START RECORDS TO PROCESS

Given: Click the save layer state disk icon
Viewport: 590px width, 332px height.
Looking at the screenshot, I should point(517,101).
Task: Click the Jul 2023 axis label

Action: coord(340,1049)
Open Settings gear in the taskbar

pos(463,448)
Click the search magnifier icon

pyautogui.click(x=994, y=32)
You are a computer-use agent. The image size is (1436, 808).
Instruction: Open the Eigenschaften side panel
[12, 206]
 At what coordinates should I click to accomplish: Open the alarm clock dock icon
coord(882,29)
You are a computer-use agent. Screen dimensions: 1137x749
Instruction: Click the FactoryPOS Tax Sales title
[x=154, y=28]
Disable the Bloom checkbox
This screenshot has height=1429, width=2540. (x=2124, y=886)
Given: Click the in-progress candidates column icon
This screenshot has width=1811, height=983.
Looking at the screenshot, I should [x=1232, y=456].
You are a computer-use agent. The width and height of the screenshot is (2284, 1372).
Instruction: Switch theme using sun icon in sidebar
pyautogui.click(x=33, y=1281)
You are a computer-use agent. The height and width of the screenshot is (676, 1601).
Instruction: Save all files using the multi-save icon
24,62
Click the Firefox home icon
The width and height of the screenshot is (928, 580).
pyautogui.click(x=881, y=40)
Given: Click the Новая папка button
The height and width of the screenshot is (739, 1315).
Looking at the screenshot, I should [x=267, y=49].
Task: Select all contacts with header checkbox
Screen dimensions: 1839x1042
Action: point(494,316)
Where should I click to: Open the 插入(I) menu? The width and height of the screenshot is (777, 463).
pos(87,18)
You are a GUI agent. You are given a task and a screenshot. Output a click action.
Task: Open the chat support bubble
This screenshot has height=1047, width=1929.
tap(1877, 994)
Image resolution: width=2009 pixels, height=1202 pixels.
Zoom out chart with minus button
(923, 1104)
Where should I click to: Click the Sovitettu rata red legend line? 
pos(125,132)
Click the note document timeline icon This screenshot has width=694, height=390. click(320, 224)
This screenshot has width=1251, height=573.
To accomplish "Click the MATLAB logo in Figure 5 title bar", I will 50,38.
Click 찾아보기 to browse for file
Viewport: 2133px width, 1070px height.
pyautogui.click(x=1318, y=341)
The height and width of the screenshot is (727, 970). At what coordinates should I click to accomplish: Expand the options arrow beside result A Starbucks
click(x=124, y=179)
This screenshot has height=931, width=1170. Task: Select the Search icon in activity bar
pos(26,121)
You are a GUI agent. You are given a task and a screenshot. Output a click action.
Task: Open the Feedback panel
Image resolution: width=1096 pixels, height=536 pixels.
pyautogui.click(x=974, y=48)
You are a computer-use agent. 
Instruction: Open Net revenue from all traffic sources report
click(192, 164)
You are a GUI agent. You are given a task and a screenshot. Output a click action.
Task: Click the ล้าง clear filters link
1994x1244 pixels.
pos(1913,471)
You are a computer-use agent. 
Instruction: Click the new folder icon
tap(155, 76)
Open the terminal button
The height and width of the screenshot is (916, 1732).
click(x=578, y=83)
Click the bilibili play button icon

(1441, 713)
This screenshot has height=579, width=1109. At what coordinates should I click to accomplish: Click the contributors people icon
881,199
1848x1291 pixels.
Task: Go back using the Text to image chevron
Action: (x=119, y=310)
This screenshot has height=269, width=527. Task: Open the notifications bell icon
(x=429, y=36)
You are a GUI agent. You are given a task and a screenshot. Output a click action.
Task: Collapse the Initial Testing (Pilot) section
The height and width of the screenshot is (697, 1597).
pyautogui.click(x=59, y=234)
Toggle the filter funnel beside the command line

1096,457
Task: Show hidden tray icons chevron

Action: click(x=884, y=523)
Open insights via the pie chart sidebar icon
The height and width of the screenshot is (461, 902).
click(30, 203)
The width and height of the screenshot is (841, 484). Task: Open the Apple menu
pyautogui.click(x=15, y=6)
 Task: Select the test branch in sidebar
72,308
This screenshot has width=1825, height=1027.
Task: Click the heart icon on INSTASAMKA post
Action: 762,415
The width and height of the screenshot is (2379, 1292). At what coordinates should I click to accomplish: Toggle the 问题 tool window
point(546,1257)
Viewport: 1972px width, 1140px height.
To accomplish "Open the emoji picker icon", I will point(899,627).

END RECORDS TO PROCESS

## PROBLEM DETAILS
All the lines above should come back exactly as written.

## PROBLEM SOLUTION
Given: Click the save layer state disk icon
Viewport: 590px width, 332px height.
Looking at the screenshot, I should point(517,101).
Task: Click the Jul 2023 axis label

Action: coord(340,1049)
Open Settings gear in the taskbar

pos(463,448)
Click the search magnifier icon

pyautogui.click(x=994, y=32)
You are a computer-use agent. The image size is (1436, 808).
Instruction: Open the Eigenschaften side panel
[12, 206]
 At what coordinates should I click to accomplish: Open the alarm clock dock icon
coord(882,29)
You are a computer-use agent. Screen dimensions: 1137x749
Instruction: Click the FactoryPOS Tax Sales title
[x=154, y=28]
Disable the Bloom checkbox
This screenshot has height=1429, width=2540. (x=2124, y=886)
Given: Click the in-progress candidates column icon
This screenshot has width=1811, height=983.
Looking at the screenshot, I should [x=1232, y=456].
You are a computer-use agent. The width and height of the screenshot is (2284, 1372).
Instruction: Switch theme using sun icon in sidebar
pyautogui.click(x=33, y=1281)
You are a computer-use agent. The height and width of the screenshot is (676, 1601).
Instruction: Save all files using the multi-save icon
24,62
Click the Firefox home icon
The width and height of the screenshot is (928, 580).
pyautogui.click(x=881, y=40)
Given: Click the Новая папка button
The height and width of the screenshot is (739, 1315).
Looking at the screenshot, I should [x=267, y=49].
Task: Select all contacts with header checkbox
Screen dimensions: 1839x1042
Action: point(494,316)
Where should I click to: Open the 插入(I) menu? The width and height of the screenshot is (777, 463).
pos(87,18)
You are a GUI agent. You are given a task and a screenshot. Output a click action.
Task: Open the chat support bubble
This screenshot has height=1047, width=1929.
tap(1877, 994)
Image resolution: width=2009 pixels, height=1202 pixels.
Zoom out chart with minus button
(923, 1104)
Where should I click to: Click the Sovitettu rata red legend line? 
pos(125,132)
Click the note document timeline icon This screenshot has width=694, height=390. click(320, 224)
This screenshot has width=1251, height=573.
To accomplish "Click the MATLAB logo in Figure 5 title bar", I will 50,38.
Click 찾아보기 to browse for file
Viewport: 2133px width, 1070px height.
pyautogui.click(x=1318, y=341)
The height and width of the screenshot is (727, 970). At what coordinates should I click to accomplish: Expand the options arrow beside result A Starbucks
click(x=124, y=179)
This screenshot has height=931, width=1170. Task: Select the Search icon in activity bar
pos(26,121)
You are a GUI agent. You are given a task and a screenshot. Output a click action.
Task: Open the Feedback panel
Image resolution: width=1096 pixels, height=536 pixels.
pyautogui.click(x=974, y=48)
You are a computer-use agent. 
Instruction: Open Net revenue from all traffic sources report
click(192, 164)
You are a GUI agent. You are given a task and a screenshot. Output a click action.
Task: Click the ล้าง clear filters link
1994x1244 pixels.
pos(1913,471)
You are a computer-use agent. 
Instruction: Click the new folder icon
tap(155, 76)
Open the terminal button
The height and width of the screenshot is (916, 1732).
click(x=578, y=83)
Click the bilibili play button icon

(1441, 713)
This screenshot has height=579, width=1109. At what coordinates should I click to accomplish: Click the contributors people icon
881,199
1848x1291 pixels.
Task: Go back using the Text to image chevron
Action: (x=119, y=310)
This screenshot has height=269, width=527. Task: Open the notifications bell icon
(x=429, y=36)
You are a GUI agent. You are given a task and a screenshot. Output a click action.
Task: Collapse the Initial Testing (Pilot) section
The height and width of the screenshot is (697, 1597).
pyautogui.click(x=59, y=234)
Toggle the filter funnel beside the command line

1096,457
Task: Show hidden tray icons chevron

Action: click(x=884, y=523)
Open insights via the pie chart sidebar icon
The height and width of the screenshot is (461, 902).
click(30, 203)
The width and height of the screenshot is (841, 484). Task: Open the Apple menu
pyautogui.click(x=15, y=6)
 Task: Select the test branch in sidebar
72,308
This screenshot has width=1825, height=1027.
Task: Click the heart icon on INSTASAMKA post
Action: 762,415
The width and height of the screenshot is (2379, 1292). At what coordinates should I click to accomplish: Toggle the 问题 tool window
point(546,1257)
Viewport: 1972px width, 1140px height.
To accomplish "Open the emoji picker icon", I will point(899,627).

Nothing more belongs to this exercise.